→ **RAW DATA**
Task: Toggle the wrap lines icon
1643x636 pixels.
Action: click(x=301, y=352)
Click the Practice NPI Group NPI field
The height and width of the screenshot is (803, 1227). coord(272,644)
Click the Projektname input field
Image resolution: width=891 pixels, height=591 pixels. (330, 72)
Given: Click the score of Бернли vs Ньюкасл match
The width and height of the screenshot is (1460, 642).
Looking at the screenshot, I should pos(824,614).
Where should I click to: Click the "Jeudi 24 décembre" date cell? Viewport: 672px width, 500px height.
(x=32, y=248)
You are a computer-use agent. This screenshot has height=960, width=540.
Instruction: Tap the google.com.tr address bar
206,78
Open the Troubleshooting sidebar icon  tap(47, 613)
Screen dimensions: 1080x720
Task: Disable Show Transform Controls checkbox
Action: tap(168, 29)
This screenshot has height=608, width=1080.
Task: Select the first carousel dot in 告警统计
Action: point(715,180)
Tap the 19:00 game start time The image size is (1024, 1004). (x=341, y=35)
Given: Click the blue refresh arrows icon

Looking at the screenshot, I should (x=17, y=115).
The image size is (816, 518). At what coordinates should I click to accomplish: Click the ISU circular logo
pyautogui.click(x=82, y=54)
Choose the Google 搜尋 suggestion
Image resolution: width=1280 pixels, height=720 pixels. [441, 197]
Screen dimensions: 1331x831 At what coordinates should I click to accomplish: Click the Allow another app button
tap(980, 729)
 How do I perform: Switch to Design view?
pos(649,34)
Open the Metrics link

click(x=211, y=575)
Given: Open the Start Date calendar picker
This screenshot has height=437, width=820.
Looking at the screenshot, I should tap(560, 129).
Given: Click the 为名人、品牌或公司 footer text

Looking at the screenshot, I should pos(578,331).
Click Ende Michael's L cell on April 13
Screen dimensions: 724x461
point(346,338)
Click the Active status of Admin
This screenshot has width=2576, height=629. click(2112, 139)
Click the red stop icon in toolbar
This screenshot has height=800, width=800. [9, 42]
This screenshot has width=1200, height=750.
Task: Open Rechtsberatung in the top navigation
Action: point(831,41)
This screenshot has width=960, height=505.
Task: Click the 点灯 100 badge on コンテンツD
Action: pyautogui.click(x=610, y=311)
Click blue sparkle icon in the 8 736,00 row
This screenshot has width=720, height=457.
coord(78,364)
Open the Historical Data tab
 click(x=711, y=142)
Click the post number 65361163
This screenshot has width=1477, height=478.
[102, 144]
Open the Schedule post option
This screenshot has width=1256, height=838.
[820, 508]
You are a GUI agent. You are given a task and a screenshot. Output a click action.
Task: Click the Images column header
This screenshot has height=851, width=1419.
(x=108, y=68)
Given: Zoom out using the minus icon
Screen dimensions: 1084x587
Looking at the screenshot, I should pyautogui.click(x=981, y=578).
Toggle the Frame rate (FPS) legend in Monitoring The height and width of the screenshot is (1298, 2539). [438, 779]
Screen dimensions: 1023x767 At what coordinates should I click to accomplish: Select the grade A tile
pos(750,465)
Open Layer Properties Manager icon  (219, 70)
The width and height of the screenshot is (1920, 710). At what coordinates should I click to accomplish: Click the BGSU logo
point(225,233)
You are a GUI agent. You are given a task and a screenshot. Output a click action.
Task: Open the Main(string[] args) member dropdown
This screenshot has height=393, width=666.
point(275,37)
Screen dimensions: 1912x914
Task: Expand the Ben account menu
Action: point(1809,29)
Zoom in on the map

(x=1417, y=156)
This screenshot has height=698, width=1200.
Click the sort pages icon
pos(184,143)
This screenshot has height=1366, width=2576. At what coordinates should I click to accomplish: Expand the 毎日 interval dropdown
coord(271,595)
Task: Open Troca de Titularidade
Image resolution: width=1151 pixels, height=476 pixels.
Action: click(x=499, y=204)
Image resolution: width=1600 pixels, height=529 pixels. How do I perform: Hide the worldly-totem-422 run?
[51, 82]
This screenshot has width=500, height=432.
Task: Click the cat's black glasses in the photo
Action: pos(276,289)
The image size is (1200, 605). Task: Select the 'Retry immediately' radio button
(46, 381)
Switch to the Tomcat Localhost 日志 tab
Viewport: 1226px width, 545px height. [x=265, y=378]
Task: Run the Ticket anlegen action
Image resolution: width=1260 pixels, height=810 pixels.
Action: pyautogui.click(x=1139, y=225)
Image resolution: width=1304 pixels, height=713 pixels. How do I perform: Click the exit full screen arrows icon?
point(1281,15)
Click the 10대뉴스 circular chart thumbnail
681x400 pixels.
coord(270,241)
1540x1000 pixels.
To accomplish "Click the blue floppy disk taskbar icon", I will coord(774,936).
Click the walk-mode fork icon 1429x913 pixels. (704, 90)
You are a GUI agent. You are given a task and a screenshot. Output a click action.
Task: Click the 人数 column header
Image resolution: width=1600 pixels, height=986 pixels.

→ **AIM**
Copy out every line of the listing above without any changes.

→ **THE REPLY**
Task: Toggle the wrap lines icon
1643x636 pixels.
Action: click(x=301, y=352)
Click the Practice NPI Group NPI field
The height and width of the screenshot is (803, 1227). coord(272,644)
Click the Projektname input field
Image resolution: width=891 pixels, height=591 pixels. (330, 72)
Given: Click the score of Бернли vs Ньюкасл match
The width and height of the screenshot is (1460, 642).
Looking at the screenshot, I should pos(824,614).
Where should I click to: Click the "Jeudi 24 décembre" date cell? Viewport: 672px width, 500px height.
(x=32, y=248)
You are a computer-use agent. This screenshot has height=960, width=540.
Instruction: Tap the google.com.tr address bar
206,78
Open the Troubleshooting sidebar icon  tap(47, 613)
Screen dimensions: 1080x720
Task: Disable Show Transform Controls checkbox
Action: tap(168, 29)
This screenshot has height=608, width=1080.
Task: Select the first carousel dot in 告警统计
Action: point(715,180)
Tap the 19:00 game start time The image size is (1024, 1004). (x=341, y=35)
Given: Click the blue refresh arrows icon

Looking at the screenshot, I should (x=17, y=115).
The image size is (816, 518). At what coordinates should I click to accomplish: Click the ISU circular logo
pyautogui.click(x=82, y=54)
Choose the Google 搜尋 suggestion
Image resolution: width=1280 pixels, height=720 pixels. [441, 197]
Screen dimensions: 1331x831 At what coordinates should I click to accomplish: Click the Allow another app button
tap(980, 729)
 How do I perform: Switch to Design view?
pos(649,34)
Open the Metrics link

click(x=211, y=575)
Given: Open the Start Date calendar picker
This screenshot has height=437, width=820.
Looking at the screenshot, I should tap(560, 129).
Given: Click the 为名人、品牌或公司 footer text

Looking at the screenshot, I should pos(578,331).
Click Ende Michael's L cell on April 13
Screen dimensions: 724x461
point(346,338)
Click the Active status of Admin
This screenshot has width=2576, height=629. click(2112, 139)
Click the red stop icon in toolbar
This screenshot has height=800, width=800. [9, 42]
This screenshot has width=1200, height=750.
Task: Open Rechtsberatung in the top navigation
Action: point(831,41)
This screenshot has width=960, height=505.
Task: Click the 点灯 100 badge on コンテンツD
Action: pyautogui.click(x=610, y=311)
Click blue sparkle icon in the 8 736,00 row
This screenshot has width=720, height=457.
coord(78,364)
Open the Historical Data tab
 click(x=711, y=142)
Click the post number 65361163
This screenshot has width=1477, height=478.
[102, 144]
Open the Schedule post option
This screenshot has width=1256, height=838.
[820, 508]
You are a GUI agent. You are given a task and a screenshot. Output a click action.
Task: Click the Images column header
This screenshot has height=851, width=1419.
(x=108, y=68)
Given: Zoom out using the minus icon
Screen dimensions: 1084x587
Looking at the screenshot, I should pyautogui.click(x=981, y=578).
Toggle the Frame rate (FPS) legend in Monitoring The height and width of the screenshot is (1298, 2539). [438, 779]
Screen dimensions: 1023x767 At what coordinates should I click to accomplish: Select the grade A tile
pos(750,465)
Open Layer Properties Manager icon  (219, 70)
The width and height of the screenshot is (1920, 710). At what coordinates should I click to accomplish: Click the BGSU logo
point(225,233)
You are a GUI agent. You are given a task and a screenshot. Output a click action.
Task: Open the Main(string[] args) member dropdown
This screenshot has height=393, width=666.
point(275,37)
Screen dimensions: 1912x914
Task: Expand the Ben account menu
Action: point(1809,29)
Zoom in on the map

(x=1417, y=156)
This screenshot has height=698, width=1200.
Click the sort pages icon
pos(184,143)
This screenshot has height=1366, width=2576. At what coordinates should I click to accomplish: Expand the 毎日 interval dropdown
coord(271,595)
Task: Open Troca de Titularidade
Image resolution: width=1151 pixels, height=476 pixels.
Action: click(x=499, y=204)
Image resolution: width=1600 pixels, height=529 pixels. How do I perform: Hide the worldly-totem-422 run?
[51, 82]
This screenshot has width=500, height=432.
Task: Click the cat's black glasses in the photo
Action: pos(276,289)
The image size is (1200, 605). Task: Select the 'Retry immediately' radio button
(46, 381)
Switch to the Tomcat Localhost 日志 tab
Viewport: 1226px width, 545px height. [x=265, y=378]
Task: Run the Ticket anlegen action
Image resolution: width=1260 pixels, height=810 pixels.
Action: pyautogui.click(x=1139, y=225)
Image resolution: width=1304 pixels, height=713 pixels. How do I perform: Click the exit full screen arrows icon?
point(1281,15)
Click the 10대뉴스 circular chart thumbnail
681x400 pixels.
coord(270,241)
1540x1000 pixels.
To accomplish "Click the blue floppy disk taskbar icon", I will coord(774,936).
Click the walk-mode fork icon 1429x913 pixels. (704, 90)
You are a GUI agent. You are given a task and a screenshot. Output a click action.
Task: Click the 人数 column header
Image resolution: width=1600 pixels, height=986 pixels.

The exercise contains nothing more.